HOOKIPA has received a US$10m milestone under its 2022 agreement with Roche to develop an arenaviral immunotherapy for KRAS-mutated cancers.
The Vienna-based arenavirus specialist got the non-dilutive milestone payment for advancing its drug programme HB-700, a novel arenaviral immunotherapy for KRAS-mutated cancers, for the start of the manufacturing process to support a Phase I clinical trial. HOOKIPA plans to submit an Investigational New Drug Application (IND) to the US Food and Drug Administration in the first half of 2024.
In October 2022, HOOKIPA and Roche announced a strategic collaboration agreement to license and develop HB-700 for KRAS-mutated cancers and an option for a second, undisclosed arenaviral immunotherapy. Through the collaboration, HOOKIPA is conducting research and early clinical development through Phase Ib for HB-700. Upon the completion of the Phase 1b trial, Roche has the right to assume development responsibility and to commercialize licensed products across multiple indications upon approval. Under the collaboration, HOOKIPA is eligible for research, development and commercialisation milestone-based payments up to approximately $930m for both programs, plus royalties.

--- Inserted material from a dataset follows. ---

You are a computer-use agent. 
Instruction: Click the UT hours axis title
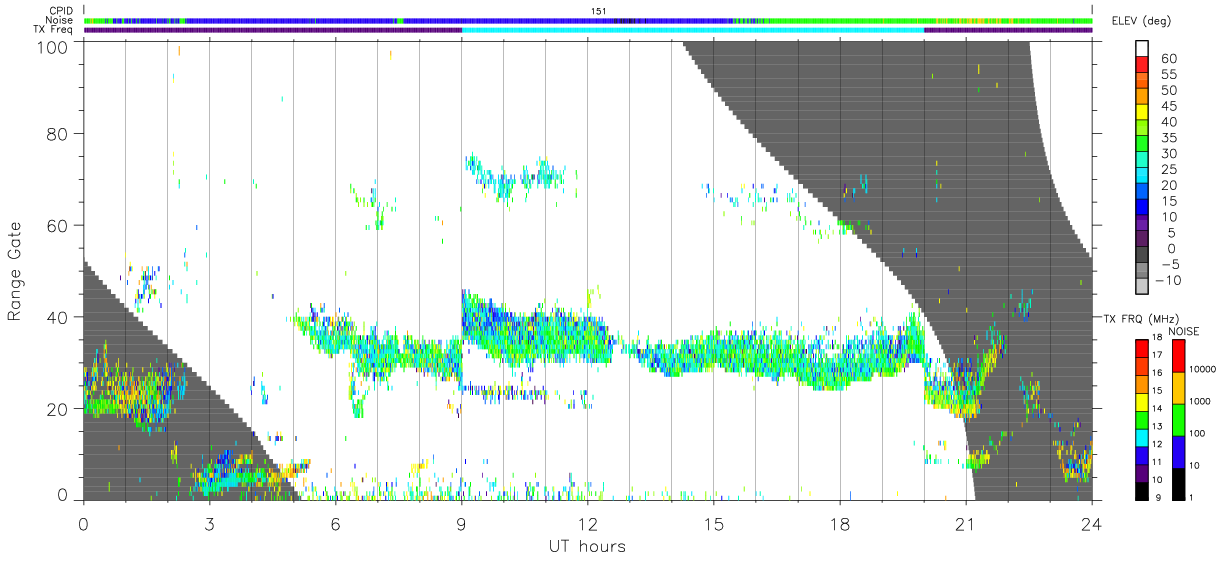[x=587, y=546]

KRAS is a gene that acts as an on/off-switch for cell growth. When there is a mutation, or error, in the gene, cells can grow out of control. KRAS mutations are among the most common mutations that are assumed causative for cancer. While KRAS-mutated, tumour-specific treatments exist, there remains an opportunity to target a broader range of KRAS-mutations simultaneously and thereby potentially help more people impacted by these cancers.

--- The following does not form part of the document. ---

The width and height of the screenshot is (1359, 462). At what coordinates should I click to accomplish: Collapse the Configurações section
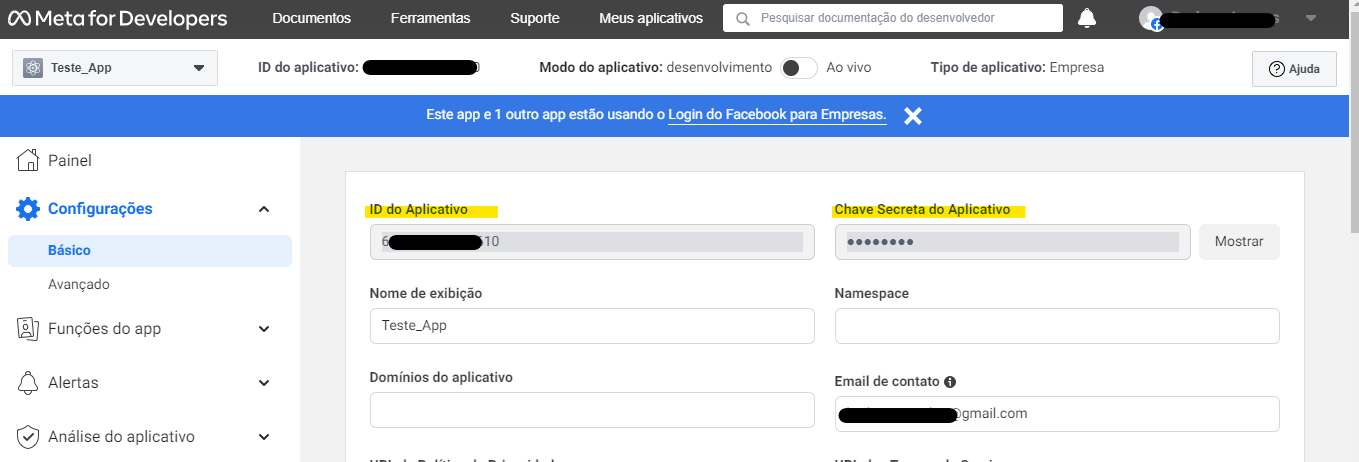(x=264, y=209)
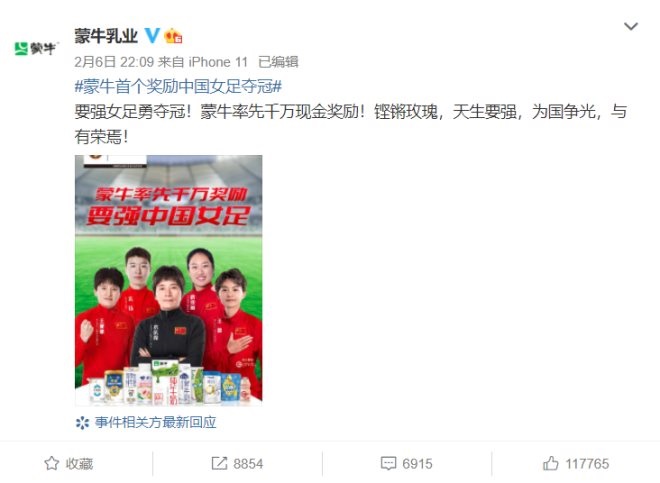
Task: Click the Mengniu logo avatar
Action: 35,48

HOOKIPA’s replicating arenaviral technology has been demonstrated to induce potent antigen-specific T cell responses and promising anti-tumour activity in a Phase I clinical trial in which patients with advanced Human Papillomavirus 16-positive head and neck cancers were treated. Preclinical studies suggest that arenaviral immunotherapies might break self-tolerance and induce potent T cell responses to tumor self-antigens and mutated epitopes, or target parts of a mutated, cancer-causing gene. These findings provide scientific rationale for the HB-700 program.
HB-700 is an investigational arenaviral immunotherapy designed to treat KRAS-mutated lung, colorectal, pancreatic and other cancers. HB-700 is a replicating 2-vector therapy that targets common KRAS mutations such as G12D, G12V, G12R, G12C and G13D and thereby may benefit more patients than single mutation inhibitors.